What I Have Seen and Heard (September 29, 2005)
Published September 29, 2005
My office received the notice that Gov. Perdue was asking that all Georgia schools stay closed on Monday and Tuesday of this week. He also asked if employers would consider shortening the workweek by a day to conserve energy during this extraordinary hurricane season that has already wreaked such devastation on the lives of so many—and threatens even more. I, of course, immediately agreed to follow other public institutions in his request and more importantly as a gesture of solidarity and concern for our dwindling natural sources of energy. Besides, in truth, I did not want to have to face the untold number of Catholic school students who would be lamenting that they were forced to attend school while their counterparts in public and other private schools were given two free days!

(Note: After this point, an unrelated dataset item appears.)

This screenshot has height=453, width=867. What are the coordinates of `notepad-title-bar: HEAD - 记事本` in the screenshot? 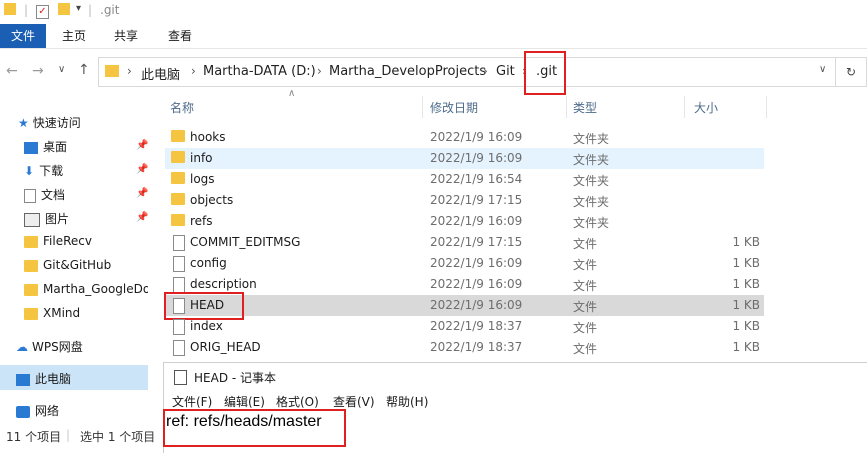 It's located at (516, 377).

The governor’s intentions brought joy to the hearts of countless thousands of Georgia students who received an unexpected four-day break—including many of those in our Catholic schools. It was less enthusiastically received by parents and many other folks for whom it brought a special and sudden new concern. Nevertheless, whether this action was justified or not, it also should have raised the issue of conservation in the hearts and minds of all of us. Whether this particular decision will accomplish all that it was intended to achieve or not, it does drive home the real fact that we in the United States of America consume an extraordinary amount of the world’s resources. The simple act of closing schools for a couple of days and allowing workers to refrain from traveling to work on one day saves a lot of energy-producing resources. It should remind us all that we have been blessed with so many advantages and natural assets and that we all should use them more frugally—because they are not limitless.

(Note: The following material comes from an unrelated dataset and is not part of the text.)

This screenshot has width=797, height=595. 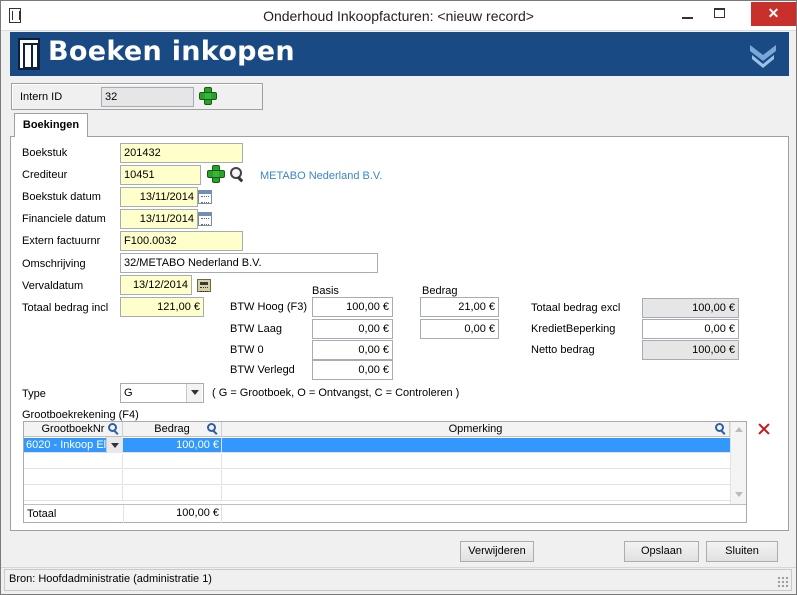 I want to click on omschrijving-field: 32/METABO Nederland B.V., so click(x=249, y=263).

You and I both use gallons of water in our daily rituals of personal grooming. We all leave lights burning and cars idling with little or no real purpose. We waste far more than we should in almost every category of human consumption. When disasters like Hurricanes Katrina and Rita occur and threaten our usual comfortable lifestyles, we probably all should start thinking about being more parsimonious with the goods of the earth.

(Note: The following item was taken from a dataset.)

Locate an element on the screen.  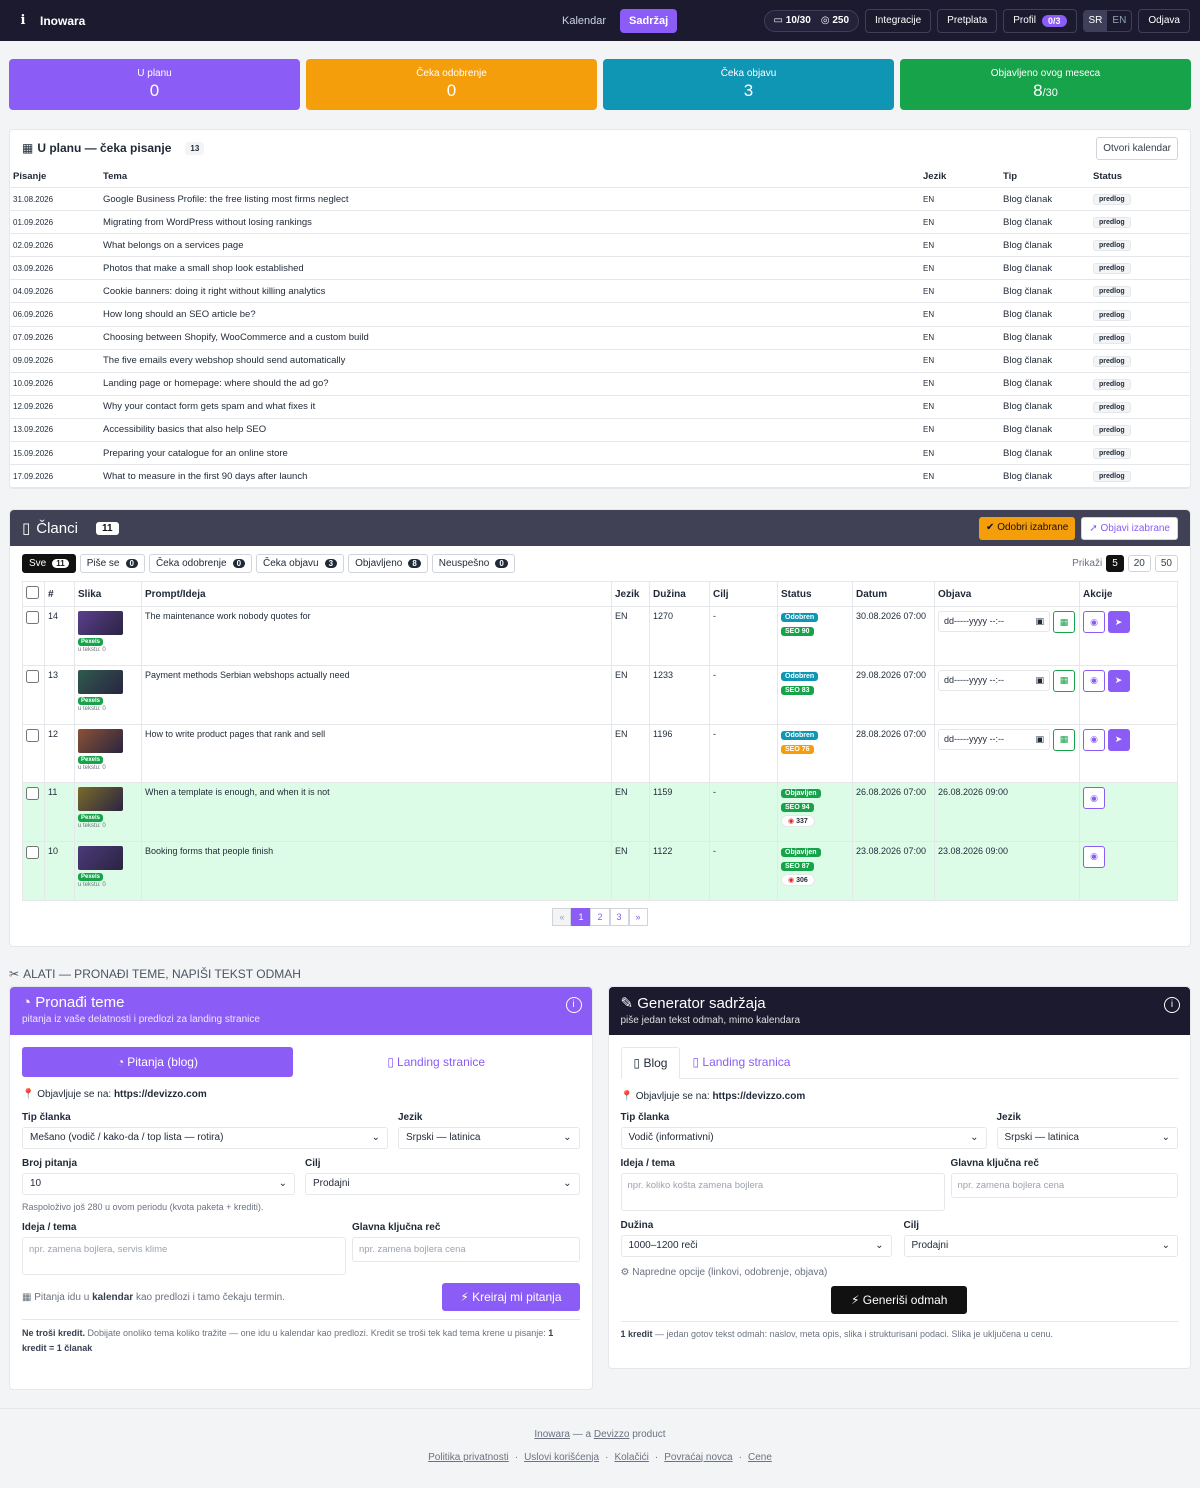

“The Compendium of the Social Doctrine of the Church” will soon be available as a publication through the Pontifical Council for Justice and Peace. This document outlines the whole range of social teachings of the Catholic Church, from unions to justice concerns to ecology, and will be another resource of the teachings of the Catholic Church with which we all should be more familiar. We have been entrusted with the Creation that God once proclaimed very good. It is also very limited. We should all pause, especially at moments like we have seen during the past month, to consider how we can be and should be better stewards of God’s Creation.
Now you might be thinking—has the new Archbishop become “a tree-hugging environmentalist”?? Not really, but I am one who believes that we must all be more careful with the resources that we use all too often with little reflection on their scarcity.